Consumers love automated home valuations.
Surely that's why Redfin added its own "Redfin Estimate" tool to listing displays on its app and website.
Given the way Redfin became a consumer darling by promoting data and transparency, along with nifty tech, you might think the Redfin Estimate would be better than most.
But I've stumbled across some quirks and oddities about the Redfin Estimate this past year.
First, I saw how the tension between Redfin's role in the market as a data provider to consumers can clash with its duties to sellers.
What if the Redfin Estimate for a Redfin listing shows that the seller's asking price is too high? What happens to the "estimate?"
On one Manhattan Beach, CA, listing last year, I saw the Redfin Estimate was suppressed. And the property was plainly overpriced, so I suspected that the estimate was being suppressed with good reason.
I dug a bit deeper. (Here's my whole post on my blog.) I found 20 more Redfin listings in Southern California.
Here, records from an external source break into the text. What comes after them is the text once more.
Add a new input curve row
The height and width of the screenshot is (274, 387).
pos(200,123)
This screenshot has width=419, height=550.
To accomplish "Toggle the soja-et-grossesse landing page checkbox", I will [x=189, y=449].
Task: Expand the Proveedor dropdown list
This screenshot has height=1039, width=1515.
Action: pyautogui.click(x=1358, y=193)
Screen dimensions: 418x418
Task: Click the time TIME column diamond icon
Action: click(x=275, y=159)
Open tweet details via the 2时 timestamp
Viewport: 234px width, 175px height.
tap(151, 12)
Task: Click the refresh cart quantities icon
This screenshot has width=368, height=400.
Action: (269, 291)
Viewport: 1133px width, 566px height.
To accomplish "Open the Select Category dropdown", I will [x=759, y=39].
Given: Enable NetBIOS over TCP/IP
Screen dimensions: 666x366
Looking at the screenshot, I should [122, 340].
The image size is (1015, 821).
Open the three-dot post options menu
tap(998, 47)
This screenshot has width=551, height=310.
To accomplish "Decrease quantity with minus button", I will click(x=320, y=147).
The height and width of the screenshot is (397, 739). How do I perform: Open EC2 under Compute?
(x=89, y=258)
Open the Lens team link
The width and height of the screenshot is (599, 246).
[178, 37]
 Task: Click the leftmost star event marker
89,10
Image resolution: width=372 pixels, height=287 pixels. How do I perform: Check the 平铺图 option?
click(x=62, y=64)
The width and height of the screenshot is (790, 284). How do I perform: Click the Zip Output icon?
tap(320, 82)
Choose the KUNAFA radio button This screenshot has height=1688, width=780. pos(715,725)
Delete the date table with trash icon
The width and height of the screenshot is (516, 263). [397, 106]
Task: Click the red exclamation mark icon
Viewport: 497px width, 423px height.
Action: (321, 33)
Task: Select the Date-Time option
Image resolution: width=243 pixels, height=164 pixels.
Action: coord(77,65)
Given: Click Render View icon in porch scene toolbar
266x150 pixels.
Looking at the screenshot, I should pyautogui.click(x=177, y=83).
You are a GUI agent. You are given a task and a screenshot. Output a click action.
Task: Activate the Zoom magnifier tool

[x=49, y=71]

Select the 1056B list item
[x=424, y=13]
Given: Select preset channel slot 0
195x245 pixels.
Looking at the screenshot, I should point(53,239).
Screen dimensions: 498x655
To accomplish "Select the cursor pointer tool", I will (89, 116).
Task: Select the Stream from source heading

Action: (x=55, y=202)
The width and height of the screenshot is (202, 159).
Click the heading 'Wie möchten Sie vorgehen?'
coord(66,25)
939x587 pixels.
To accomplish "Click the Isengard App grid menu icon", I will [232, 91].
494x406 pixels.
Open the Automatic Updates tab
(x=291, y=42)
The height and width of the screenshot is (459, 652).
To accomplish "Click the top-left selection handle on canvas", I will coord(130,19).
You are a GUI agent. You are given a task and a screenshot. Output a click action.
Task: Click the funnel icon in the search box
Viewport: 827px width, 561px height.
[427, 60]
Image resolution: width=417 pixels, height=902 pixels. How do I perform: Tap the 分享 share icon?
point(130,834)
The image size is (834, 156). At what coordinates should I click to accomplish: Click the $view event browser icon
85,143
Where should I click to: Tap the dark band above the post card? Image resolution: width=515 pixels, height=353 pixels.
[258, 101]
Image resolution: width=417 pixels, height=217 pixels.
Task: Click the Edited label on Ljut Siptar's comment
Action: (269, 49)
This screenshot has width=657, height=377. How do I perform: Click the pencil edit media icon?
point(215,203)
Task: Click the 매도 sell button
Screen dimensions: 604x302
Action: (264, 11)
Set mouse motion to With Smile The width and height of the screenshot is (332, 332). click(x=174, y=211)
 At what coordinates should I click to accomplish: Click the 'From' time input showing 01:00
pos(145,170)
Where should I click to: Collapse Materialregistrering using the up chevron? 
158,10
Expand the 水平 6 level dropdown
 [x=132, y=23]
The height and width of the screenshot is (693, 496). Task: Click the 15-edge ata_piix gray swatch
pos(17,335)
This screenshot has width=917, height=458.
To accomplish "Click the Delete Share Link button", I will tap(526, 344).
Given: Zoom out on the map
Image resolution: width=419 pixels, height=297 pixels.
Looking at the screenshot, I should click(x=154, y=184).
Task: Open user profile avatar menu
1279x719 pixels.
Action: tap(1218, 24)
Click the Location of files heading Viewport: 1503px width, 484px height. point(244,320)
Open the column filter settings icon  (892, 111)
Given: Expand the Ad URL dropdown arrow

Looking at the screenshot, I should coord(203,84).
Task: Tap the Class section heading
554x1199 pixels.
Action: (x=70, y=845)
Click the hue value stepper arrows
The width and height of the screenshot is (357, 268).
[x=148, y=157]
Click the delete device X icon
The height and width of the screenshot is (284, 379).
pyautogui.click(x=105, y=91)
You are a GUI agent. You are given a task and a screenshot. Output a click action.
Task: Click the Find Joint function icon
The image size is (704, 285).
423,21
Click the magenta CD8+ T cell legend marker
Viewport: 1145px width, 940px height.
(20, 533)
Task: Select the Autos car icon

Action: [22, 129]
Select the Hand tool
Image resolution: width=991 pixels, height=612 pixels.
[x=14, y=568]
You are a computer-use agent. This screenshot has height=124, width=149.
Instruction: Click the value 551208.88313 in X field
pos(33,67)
About half showed no estimate, all using the same language, "This seller does not allow automated home-value estimates for this home."
On the remaining listings, the Redfin Estimate for Redfin listings did display, with most higher than list price or within 1%, and a few down to 2.5% below asking.
On the face of it, it seemed that Redfin was possibly limiting the display of Redfin Estimates to those that would support the asking price, or at least would not be too embarrassing to their seller clients.
I did find something odd about that language, "This seller does not allow automated home-value estimates for this home." That sounds like a case of the sellers opting out, formally, from automated valuations, which is an option under our regional MLS. Problem was, in no case among the examples I found was the MLS listing formally opted out from AVMs.
Redfin answered me when I asked how this estimate suppression occurs. They said it's done at seller request within their own database. Which makes sense. What would you do if your website was publishing negative info about your own listing? You'd want to turn it off.
I would note that Zillow doesn't have this exact problem. The "Zestimate" (yikes, people, I can hear your screeches and boos!) is published by Zillow alongside listings, but Zillow isn't the broker for any of them. (I can hear you saying "yet!")
Time rolled by and Redfin lost that Manhattan Beach listing I was watching, and a new local agent took over.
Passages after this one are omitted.